__Work required__: The whole of the data is to be reproduced exactly.

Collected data
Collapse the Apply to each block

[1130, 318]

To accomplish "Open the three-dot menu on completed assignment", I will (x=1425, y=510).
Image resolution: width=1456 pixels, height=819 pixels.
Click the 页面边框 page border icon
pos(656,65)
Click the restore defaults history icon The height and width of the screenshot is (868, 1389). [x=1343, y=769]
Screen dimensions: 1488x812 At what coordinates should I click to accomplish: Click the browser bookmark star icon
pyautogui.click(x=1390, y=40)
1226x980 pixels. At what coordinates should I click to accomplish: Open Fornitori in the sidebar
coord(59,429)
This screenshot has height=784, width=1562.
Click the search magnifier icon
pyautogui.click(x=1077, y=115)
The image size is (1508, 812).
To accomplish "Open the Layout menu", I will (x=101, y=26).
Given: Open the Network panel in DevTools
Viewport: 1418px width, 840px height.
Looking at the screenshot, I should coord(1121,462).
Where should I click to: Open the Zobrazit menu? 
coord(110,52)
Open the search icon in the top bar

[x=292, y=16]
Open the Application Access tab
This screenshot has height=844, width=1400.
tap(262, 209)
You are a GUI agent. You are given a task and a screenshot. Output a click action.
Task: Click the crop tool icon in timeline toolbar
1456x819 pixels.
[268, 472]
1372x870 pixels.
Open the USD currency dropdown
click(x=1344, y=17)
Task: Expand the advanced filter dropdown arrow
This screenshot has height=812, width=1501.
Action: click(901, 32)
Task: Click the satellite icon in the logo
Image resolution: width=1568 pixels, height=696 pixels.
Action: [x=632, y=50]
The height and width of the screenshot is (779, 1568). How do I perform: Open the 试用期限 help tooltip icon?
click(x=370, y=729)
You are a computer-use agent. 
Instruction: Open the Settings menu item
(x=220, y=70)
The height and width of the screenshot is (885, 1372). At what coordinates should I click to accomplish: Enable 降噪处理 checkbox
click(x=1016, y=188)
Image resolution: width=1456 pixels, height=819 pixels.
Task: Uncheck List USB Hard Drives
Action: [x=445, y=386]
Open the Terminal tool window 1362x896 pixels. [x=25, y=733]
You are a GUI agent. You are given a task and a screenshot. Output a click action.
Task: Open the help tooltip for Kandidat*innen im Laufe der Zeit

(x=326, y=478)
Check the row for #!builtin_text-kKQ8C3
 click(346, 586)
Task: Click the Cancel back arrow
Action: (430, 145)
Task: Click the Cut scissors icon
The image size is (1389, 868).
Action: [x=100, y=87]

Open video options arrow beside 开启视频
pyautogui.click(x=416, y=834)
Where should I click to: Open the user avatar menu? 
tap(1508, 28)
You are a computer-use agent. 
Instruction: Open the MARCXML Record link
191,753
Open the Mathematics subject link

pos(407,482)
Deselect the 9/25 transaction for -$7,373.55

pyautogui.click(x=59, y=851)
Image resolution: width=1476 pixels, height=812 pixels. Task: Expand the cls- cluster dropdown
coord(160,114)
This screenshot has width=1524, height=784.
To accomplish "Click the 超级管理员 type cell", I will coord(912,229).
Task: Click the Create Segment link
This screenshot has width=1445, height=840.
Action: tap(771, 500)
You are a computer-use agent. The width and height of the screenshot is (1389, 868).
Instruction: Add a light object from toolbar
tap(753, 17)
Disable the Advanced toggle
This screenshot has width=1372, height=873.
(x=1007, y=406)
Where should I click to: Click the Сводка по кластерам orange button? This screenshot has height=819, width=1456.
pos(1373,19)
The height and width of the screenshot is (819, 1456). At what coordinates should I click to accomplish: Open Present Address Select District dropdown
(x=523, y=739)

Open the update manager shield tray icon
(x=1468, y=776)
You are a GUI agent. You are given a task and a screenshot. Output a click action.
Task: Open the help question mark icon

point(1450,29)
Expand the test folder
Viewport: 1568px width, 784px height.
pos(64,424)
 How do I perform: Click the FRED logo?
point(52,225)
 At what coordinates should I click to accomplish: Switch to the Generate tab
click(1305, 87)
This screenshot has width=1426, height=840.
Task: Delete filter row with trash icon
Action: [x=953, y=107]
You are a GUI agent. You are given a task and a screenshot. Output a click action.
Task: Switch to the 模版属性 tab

__Response__:
Collapse the Apply to each block

[1130, 318]

To accomplish "Open the three-dot menu on completed assignment", I will (x=1425, y=510).
Image resolution: width=1456 pixels, height=819 pixels.
Click the 页面边框 page border icon
pos(656,65)
Click the restore defaults history icon The height and width of the screenshot is (868, 1389). [x=1343, y=769]
Screen dimensions: 1488x812 At what coordinates should I click to accomplish: Click the browser bookmark star icon
pyautogui.click(x=1390, y=40)
1226x980 pixels. At what coordinates should I click to accomplish: Open Fornitori in the sidebar
coord(59,429)
This screenshot has height=784, width=1562.
Click the search magnifier icon
pyautogui.click(x=1077, y=115)
The image size is (1508, 812).
To accomplish "Open the Layout menu", I will (x=101, y=26).
Given: Open the Network panel in DevTools
Viewport: 1418px width, 840px height.
Looking at the screenshot, I should coord(1121,462).
Where should I click to: Open the Zobrazit menu? 
coord(110,52)
Open the search icon in the top bar

[x=292, y=16]
Open the Application Access tab
This screenshot has height=844, width=1400.
tap(262, 209)
You are a GUI agent. You are given a task and a screenshot. Output a click action.
Task: Click the crop tool icon in timeline toolbar
1456x819 pixels.
[268, 472]
1372x870 pixels.
Open the USD currency dropdown
click(x=1344, y=17)
Task: Expand the advanced filter dropdown arrow
This screenshot has height=812, width=1501.
Action: click(901, 32)
Task: Click the satellite icon in the logo
Image resolution: width=1568 pixels, height=696 pixels.
Action: [x=632, y=50]
The height and width of the screenshot is (779, 1568). How do I perform: Open the 试用期限 help tooltip icon?
click(x=370, y=729)
You are a computer-use agent. 
Instruction: Open the Settings menu item
(x=220, y=70)
The height and width of the screenshot is (885, 1372). At what coordinates should I click to accomplish: Enable 降噪处理 checkbox
click(x=1016, y=188)
Image resolution: width=1456 pixels, height=819 pixels.
Task: Uncheck List USB Hard Drives
Action: [x=445, y=386]
Open the Terminal tool window 1362x896 pixels. [x=25, y=733]
You are a GUI agent. You are given a task and a screenshot. Output a click action.
Task: Open the help tooltip for Kandidat*innen im Laufe der Zeit

(x=326, y=478)
Check the row for #!builtin_text-kKQ8C3
 click(346, 586)
Task: Click the Cancel back arrow
Action: (430, 145)
Task: Click the Cut scissors icon
The image size is (1389, 868).
Action: [x=100, y=87]

Open video options arrow beside 开启视频
pyautogui.click(x=416, y=834)
Where should I click to: Open the user avatar menu? 
tap(1508, 28)
You are a computer-use agent. 
Instruction: Open the MARCXML Record link
191,753
Open the Mathematics subject link

pos(407,482)
Deselect the 9/25 transaction for -$7,373.55

pyautogui.click(x=59, y=851)
Image resolution: width=1476 pixels, height=812 pixels. Task: Expand the cls- cluster dropdown
coord(160,114)
This screenshot has width=1524, height=784.
To accomplish "Click the 超级管理员 type cell", I will coord(912,229).
Task: Click the Create Segment link
This screenshot has width=1445, height=840.
Action: tap(771, 500)
You are a computer-use agent. The width and height of the screenshot is (1389, 868).
Instruction: Add a light object from toolbar
tap(753, 17)
Disable the Advanced toggle
This screenshot has width=1372, height=873.
(x=1007, y=406)
Where should I click to: Click the Сводка по кластерам orange button? This screenshot has height=819, width=1456.
pos(1373,19)
The height and width of the screenshot is (819, 1456). At what coordinates should I click to accomplish: Open Present Address Select District dropdown
(x=523, y=739)

Open the update manager shield tray icon
(x=1468, y=776)
You are a GUI agent. You are given a task and a screenshot. Output a click action.
Task: Open the help question mark icon

point(1450,29)
Expand the test folder
Viewport: 1568px width, 784px height.
pos(64,424)
 How do I perform: Click the FRED logo?
point(52,225)
 At what coordinates should I click to accomplish: Switch to the Generate tab
click(1305, 87)
This screenshot has width=1426, height=840.
Task: Delete filter row with trash icon
Action: [x=953, y=107]
You are a GUI agent. You are given a task and a screenshot. Output a click action.
Task: Switch to the 模版属性 tab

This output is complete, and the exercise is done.